Fijian authorities scrambled to evacuate tourists and residents in low-lying areas yesterday as a monster storm threatened the Pacific nation with "catastrophic damage" after causing devastation in Samoa.
After crossing Samoa, Evan intensified as it ploughed through the Pacific and forecasters said destructive winds could reach nearly 300km/h by the time it hits Fiji early today.
At least four people were killed when Evan slammed into Samoa and the toll was expected to rise with a search launched for eight men missing on three fishing boats.
Only one survivor has been found, said the New Zealand Rescue Co-ordination Centre, which is overseeing the search.
Fijian officials fear it could be as devastating as Kina, which killed 23 people and left thousands homeless in 1993.
Squally thunderstorms were expected to flood low-lying areas while coastal villages were at risk of sea flooding, authorities said.

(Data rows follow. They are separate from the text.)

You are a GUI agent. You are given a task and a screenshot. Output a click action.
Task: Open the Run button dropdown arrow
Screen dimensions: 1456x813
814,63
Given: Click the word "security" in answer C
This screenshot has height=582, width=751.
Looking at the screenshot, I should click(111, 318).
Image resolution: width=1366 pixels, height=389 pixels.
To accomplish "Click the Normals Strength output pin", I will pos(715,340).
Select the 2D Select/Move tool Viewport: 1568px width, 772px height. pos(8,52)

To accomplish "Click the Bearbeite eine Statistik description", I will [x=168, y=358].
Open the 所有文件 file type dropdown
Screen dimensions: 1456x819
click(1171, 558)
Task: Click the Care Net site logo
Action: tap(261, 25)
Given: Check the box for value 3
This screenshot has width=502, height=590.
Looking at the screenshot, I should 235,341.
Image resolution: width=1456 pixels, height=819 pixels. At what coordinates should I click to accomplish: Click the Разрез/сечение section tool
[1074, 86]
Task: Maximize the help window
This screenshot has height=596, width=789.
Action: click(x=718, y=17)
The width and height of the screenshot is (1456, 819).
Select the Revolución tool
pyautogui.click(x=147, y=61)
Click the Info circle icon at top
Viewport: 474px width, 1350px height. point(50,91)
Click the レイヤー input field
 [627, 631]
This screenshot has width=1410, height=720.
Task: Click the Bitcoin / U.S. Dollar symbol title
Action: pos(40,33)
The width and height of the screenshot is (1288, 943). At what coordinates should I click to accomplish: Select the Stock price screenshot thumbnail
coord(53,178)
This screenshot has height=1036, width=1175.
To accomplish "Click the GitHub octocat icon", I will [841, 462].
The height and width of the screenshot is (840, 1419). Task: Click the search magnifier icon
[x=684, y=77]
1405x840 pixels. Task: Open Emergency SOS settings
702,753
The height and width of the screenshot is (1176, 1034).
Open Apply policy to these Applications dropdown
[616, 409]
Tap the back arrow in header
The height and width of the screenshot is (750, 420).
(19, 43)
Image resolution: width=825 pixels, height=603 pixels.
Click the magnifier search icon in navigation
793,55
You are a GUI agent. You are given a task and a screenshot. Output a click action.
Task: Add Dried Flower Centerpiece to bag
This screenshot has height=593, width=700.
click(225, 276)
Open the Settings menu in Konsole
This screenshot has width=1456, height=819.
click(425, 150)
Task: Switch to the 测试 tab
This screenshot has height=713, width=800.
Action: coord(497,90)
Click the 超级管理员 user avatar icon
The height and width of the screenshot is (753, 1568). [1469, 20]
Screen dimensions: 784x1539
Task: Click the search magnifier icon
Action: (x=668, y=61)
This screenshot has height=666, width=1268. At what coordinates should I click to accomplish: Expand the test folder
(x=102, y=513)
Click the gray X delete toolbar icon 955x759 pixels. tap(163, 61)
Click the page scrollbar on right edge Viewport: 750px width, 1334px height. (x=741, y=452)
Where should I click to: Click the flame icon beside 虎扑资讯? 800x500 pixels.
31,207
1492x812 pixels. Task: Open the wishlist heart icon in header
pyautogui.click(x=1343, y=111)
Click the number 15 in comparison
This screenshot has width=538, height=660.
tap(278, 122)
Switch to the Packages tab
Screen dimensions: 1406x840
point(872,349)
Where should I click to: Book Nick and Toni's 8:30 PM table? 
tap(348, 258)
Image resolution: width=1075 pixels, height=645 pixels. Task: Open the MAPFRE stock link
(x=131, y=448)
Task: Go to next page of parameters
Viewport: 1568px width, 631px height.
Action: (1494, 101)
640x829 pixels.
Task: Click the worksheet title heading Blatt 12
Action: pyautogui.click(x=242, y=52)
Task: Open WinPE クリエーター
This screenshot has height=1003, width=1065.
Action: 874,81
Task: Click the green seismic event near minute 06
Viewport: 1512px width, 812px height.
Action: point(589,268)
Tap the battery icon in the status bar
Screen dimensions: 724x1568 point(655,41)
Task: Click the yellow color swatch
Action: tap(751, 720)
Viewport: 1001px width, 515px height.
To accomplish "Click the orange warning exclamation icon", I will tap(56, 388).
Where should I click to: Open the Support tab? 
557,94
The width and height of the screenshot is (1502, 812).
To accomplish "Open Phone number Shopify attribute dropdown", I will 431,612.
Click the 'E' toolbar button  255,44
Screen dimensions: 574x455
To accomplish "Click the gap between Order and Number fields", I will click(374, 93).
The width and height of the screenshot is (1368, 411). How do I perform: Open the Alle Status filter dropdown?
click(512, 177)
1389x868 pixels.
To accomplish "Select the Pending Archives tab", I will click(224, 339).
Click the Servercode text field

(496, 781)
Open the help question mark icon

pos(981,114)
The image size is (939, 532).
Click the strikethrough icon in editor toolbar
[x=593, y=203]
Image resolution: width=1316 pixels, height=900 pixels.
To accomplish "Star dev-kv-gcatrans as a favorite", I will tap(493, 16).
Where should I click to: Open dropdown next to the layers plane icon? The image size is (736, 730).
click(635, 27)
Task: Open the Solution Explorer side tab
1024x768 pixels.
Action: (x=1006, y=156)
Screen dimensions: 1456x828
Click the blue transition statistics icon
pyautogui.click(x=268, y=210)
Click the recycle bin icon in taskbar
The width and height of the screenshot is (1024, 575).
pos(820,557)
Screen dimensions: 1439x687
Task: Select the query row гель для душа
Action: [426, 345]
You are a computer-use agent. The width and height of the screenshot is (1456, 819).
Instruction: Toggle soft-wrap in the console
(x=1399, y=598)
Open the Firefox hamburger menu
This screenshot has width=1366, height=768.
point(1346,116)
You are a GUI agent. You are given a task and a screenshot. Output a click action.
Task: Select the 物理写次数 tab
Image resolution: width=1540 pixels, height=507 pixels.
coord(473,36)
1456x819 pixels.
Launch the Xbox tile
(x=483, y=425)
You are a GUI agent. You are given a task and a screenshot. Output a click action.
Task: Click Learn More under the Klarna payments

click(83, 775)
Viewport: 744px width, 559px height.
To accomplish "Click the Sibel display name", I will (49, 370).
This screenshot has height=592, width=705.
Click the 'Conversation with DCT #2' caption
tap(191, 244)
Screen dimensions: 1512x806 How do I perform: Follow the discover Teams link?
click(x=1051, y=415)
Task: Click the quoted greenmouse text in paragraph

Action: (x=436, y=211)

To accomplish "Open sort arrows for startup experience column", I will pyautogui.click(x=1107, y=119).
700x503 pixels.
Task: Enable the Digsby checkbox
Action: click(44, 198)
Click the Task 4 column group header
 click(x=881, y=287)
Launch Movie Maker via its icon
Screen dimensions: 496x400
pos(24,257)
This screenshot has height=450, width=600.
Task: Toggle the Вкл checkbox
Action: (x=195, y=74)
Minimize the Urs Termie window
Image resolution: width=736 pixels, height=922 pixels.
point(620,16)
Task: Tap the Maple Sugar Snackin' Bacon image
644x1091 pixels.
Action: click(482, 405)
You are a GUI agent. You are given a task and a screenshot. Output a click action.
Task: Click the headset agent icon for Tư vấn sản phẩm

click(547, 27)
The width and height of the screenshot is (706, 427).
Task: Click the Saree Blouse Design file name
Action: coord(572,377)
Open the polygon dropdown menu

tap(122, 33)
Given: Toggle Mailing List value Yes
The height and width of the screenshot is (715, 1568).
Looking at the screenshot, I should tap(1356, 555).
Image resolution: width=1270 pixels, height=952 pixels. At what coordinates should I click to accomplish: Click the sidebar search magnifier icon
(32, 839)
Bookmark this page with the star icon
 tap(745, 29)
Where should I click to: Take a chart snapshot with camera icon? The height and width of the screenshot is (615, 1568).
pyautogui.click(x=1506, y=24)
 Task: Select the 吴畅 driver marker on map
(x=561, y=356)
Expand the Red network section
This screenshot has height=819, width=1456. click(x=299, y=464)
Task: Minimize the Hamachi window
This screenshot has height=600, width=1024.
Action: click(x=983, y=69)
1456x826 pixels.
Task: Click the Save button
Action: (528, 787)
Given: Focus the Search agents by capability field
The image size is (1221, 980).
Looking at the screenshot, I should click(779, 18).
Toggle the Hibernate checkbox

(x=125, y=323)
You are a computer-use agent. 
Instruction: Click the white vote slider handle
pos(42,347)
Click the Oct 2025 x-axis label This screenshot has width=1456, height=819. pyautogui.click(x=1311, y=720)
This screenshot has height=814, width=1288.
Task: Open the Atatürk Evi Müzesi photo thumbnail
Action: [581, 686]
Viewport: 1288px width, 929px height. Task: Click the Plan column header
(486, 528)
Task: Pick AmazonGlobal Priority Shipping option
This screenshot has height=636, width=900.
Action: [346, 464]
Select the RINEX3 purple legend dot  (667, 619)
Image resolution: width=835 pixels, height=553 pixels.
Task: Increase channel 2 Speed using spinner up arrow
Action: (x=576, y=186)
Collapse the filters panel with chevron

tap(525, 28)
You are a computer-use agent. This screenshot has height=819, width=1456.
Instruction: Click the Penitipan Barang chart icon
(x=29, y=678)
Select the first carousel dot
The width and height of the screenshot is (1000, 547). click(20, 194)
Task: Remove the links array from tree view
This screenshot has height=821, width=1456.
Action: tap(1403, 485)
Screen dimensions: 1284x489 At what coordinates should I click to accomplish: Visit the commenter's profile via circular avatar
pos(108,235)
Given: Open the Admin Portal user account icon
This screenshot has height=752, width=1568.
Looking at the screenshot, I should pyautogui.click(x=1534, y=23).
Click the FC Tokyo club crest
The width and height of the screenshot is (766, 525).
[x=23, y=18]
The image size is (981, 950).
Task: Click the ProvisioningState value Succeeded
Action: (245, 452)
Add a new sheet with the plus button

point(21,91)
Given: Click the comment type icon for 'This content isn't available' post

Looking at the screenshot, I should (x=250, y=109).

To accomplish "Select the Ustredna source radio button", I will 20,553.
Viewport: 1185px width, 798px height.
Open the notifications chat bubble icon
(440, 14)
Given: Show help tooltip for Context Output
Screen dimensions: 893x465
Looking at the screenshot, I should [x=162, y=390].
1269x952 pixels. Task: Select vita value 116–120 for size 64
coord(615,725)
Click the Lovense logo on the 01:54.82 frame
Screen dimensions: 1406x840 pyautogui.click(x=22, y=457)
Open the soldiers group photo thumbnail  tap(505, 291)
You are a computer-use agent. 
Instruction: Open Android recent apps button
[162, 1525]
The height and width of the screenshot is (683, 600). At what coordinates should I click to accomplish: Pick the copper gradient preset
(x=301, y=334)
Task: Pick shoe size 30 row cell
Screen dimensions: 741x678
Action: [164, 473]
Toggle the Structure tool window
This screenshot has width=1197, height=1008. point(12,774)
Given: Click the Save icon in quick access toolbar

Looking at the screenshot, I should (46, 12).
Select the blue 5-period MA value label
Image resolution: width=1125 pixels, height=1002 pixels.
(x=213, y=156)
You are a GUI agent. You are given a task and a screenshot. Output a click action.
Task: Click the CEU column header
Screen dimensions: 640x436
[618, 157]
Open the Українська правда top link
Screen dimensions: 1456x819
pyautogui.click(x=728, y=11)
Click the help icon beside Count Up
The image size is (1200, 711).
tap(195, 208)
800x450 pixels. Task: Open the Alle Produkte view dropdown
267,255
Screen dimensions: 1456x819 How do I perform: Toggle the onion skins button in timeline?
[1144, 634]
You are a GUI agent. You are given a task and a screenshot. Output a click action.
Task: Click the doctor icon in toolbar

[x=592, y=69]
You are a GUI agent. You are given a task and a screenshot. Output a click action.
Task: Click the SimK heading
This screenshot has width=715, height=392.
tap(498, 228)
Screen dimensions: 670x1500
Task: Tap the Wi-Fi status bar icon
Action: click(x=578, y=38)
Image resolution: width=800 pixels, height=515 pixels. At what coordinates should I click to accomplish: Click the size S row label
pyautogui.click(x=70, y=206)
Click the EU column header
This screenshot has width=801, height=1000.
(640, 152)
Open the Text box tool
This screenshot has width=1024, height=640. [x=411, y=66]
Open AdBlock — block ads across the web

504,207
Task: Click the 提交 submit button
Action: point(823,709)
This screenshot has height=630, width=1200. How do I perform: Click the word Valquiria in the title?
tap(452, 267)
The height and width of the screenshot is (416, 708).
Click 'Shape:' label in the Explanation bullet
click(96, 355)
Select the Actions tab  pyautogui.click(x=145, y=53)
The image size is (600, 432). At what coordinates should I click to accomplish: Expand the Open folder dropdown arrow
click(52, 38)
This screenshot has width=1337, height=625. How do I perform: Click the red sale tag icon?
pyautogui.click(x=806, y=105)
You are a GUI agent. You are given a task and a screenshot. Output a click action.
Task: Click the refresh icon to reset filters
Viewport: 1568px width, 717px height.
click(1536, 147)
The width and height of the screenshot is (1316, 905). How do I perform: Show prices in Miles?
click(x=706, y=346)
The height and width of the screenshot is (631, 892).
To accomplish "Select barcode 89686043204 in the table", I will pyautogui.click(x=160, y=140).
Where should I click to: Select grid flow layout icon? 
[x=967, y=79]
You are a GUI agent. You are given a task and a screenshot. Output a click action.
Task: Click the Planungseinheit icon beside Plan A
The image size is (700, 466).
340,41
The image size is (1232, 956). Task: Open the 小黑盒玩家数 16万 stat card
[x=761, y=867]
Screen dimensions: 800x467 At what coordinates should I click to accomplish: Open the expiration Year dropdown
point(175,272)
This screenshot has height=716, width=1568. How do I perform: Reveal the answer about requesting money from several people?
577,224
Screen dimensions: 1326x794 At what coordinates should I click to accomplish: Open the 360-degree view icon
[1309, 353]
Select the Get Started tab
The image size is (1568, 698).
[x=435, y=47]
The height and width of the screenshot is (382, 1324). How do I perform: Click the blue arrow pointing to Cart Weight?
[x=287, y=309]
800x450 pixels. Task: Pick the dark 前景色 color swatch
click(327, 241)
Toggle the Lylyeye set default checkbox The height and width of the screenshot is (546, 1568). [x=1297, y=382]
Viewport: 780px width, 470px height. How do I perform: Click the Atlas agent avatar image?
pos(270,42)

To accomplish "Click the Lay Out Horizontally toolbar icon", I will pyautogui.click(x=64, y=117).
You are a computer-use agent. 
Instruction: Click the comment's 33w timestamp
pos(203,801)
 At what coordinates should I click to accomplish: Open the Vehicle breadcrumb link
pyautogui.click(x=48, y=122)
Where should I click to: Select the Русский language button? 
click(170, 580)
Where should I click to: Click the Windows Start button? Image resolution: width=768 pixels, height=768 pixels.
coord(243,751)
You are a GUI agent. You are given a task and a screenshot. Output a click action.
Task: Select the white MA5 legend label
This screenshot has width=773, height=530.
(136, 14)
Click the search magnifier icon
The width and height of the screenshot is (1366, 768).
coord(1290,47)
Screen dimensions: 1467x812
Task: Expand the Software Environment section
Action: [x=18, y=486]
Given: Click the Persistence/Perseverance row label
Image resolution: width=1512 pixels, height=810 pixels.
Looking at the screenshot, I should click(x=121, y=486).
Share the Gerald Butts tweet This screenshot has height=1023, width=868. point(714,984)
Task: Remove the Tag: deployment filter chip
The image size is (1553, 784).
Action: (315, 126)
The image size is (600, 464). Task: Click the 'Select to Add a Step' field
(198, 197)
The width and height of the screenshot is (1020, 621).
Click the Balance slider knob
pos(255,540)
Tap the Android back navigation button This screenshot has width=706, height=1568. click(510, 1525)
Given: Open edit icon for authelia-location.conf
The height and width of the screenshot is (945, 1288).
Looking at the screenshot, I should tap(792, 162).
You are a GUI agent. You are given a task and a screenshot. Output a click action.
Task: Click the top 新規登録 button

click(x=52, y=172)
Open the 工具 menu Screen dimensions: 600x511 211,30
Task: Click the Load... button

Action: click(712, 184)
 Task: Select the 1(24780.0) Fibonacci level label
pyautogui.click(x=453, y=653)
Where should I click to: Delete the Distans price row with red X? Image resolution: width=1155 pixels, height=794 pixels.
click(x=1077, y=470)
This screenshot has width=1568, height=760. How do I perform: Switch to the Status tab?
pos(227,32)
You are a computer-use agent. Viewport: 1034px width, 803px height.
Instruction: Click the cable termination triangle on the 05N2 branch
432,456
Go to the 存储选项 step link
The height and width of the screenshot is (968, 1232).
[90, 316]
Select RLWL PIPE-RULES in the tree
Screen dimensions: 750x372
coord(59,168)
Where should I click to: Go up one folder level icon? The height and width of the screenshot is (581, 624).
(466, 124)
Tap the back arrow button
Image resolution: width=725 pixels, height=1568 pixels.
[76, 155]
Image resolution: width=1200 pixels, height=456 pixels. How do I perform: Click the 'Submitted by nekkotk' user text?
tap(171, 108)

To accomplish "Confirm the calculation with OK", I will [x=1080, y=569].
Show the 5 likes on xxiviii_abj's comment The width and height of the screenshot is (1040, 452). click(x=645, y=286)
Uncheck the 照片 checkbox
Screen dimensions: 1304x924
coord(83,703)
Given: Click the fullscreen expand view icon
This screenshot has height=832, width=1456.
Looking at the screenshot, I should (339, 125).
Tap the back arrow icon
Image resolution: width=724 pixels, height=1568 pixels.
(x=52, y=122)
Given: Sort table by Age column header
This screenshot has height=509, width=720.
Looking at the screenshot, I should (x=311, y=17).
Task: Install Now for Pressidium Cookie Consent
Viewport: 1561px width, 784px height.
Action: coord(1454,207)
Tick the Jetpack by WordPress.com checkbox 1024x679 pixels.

The international airport at Nadi was packed as 850 tourists were removed from luxury resorts on outlying islands,
"The safety of the tourists was paramount," said Fiji Tourism and Hotel Association managing director Dixon Seeto, but with most flights booked the holidaymakers had little chance of getting out before the storm.
Fiji's main airline, Air Pacific, either cancelled or rescheduled its Monday flights, while other airlines said they were closely monitoring the situation.
Meanwhile, it could be some days before the full extent of the damage in Samoa is known because of the difficulty reaching outlying islands.
About 4,500 people remained in emergency shelters after Evan destroyed houses.
Prime Minister Tuilaepa Sailele also warned of possible food shortages next year because crops were destroyed.